** start of SOURCE MATERIAL **

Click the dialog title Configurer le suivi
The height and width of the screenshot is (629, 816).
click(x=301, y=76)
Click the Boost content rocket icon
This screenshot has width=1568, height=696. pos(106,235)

** end of SOURCE MATERIAL **
** start of SOURCE MATERIAL **

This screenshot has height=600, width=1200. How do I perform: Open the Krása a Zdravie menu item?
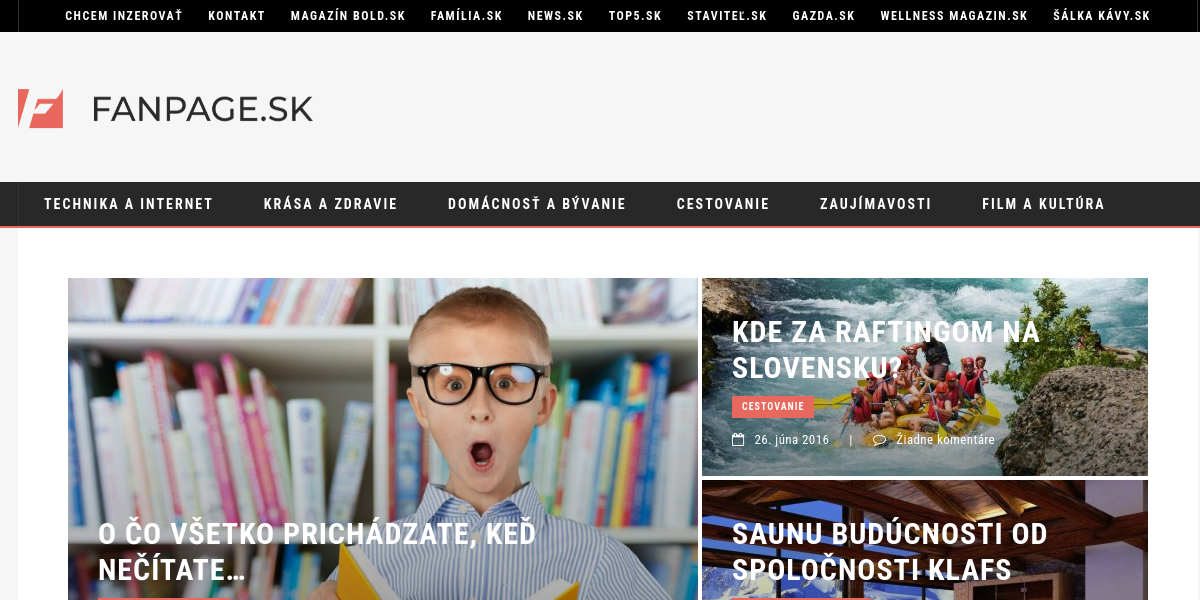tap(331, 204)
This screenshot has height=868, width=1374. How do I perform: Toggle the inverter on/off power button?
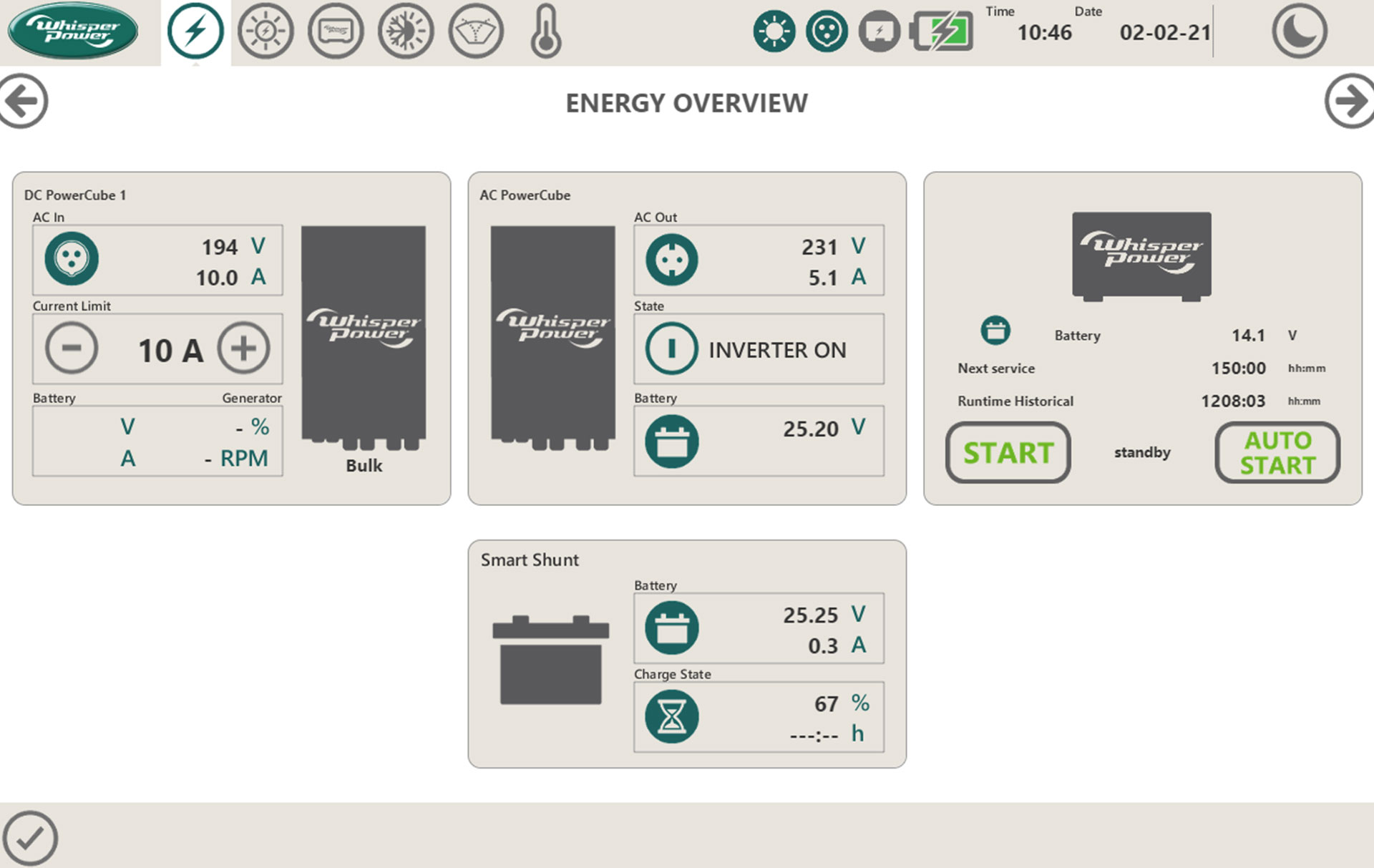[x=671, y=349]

** end of SOURCE MATERIAL **

[AIM] Output the lines again without any changes, starting at the line that contains "This screenshot has height=600, width=1200." and stopping after the line that contains "[x=671, y=349]". Omit the pictures from your answer.

[OUTPUT]
This screenshot has height=600, width=1200. How do I perform: Open the Krása a Zdravie menu item?
tap(331, 204)
This screenshot has height=868, width=1374. How do I perform: Toggle the inverter on/off power button?
[x=671, y=349]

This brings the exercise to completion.